Unique aqueous Li-ion/sulfur chemistry with high energy density and reversibility.

Chongyin Yang1, Liumin Suo1, Oleg Borodin2, Fei Wang1, Wei Sun1, Tao Gao1, Xiulin Fan1, Singyuk Hou1, Zhaohui Ma1, Khalil Amine3, Kang Xu4, Chunsheng Wang5.   

Abstract

Leveraging the most recent success in expanding the electrochemical stability window of aqueous electrolytes, in this work we create a unique Li-ion/sulfur chemistry of both high energy density and safety. We show that in the superconcentrated aqueous electrolyte, lithiation of sulfur experiences phase change from a high-order polysulfide to low-order polysulfides through solid-liquid two-phase reaction pathway, where the liquid polysulfide phase in the sulfide electrode is thermodynamically phase-separated from the superconcentrated aqueous electrolyte. The sulfur with solid-liquid two-phase exhibits a reversible capacity of 1,327 mAh/(g of S), along with fast reaction kinetics and negligible polysulfide dissolution. By coupling a sulfur anode with different Li-ion cathode materials, the aqueous Li-ion/sulfur full cell delivers record-high energy densities up to 200 Wh/(kg of total electrode mass) for >1,000 cycles at ∼100% coulombic efficiency. These performances already approach that of commercial lithium-ion batteries (LIBs) using a nonaqueous electrolyte, along with intrinsic safety not possessed by the latter.

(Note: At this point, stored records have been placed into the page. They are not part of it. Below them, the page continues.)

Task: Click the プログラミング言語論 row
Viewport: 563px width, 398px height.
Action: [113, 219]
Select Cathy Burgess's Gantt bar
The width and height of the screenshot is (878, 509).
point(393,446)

The excellent performance of this aqueous battery chemistry significantly promotes the practical possibility of aqueous LIBs in large-format applications.

Entities:  

Keywords:  aqueous sulfur battery; gel polymer electrolyte; phase separation; rechargeable aqueous battery; water-in-salt

Year:  2017        PMID: 28566497      PMCID: PMC5474818          DOI: 10.1073/pnas.1703937114

Source DB:  PubMed          Journal:  Proc Natl Acad Sci U S A        ISSN: 0027-8424            Impact factor:   11.205


  19 in total

1.  Li-O2 and Li-S batteries with high energy storage.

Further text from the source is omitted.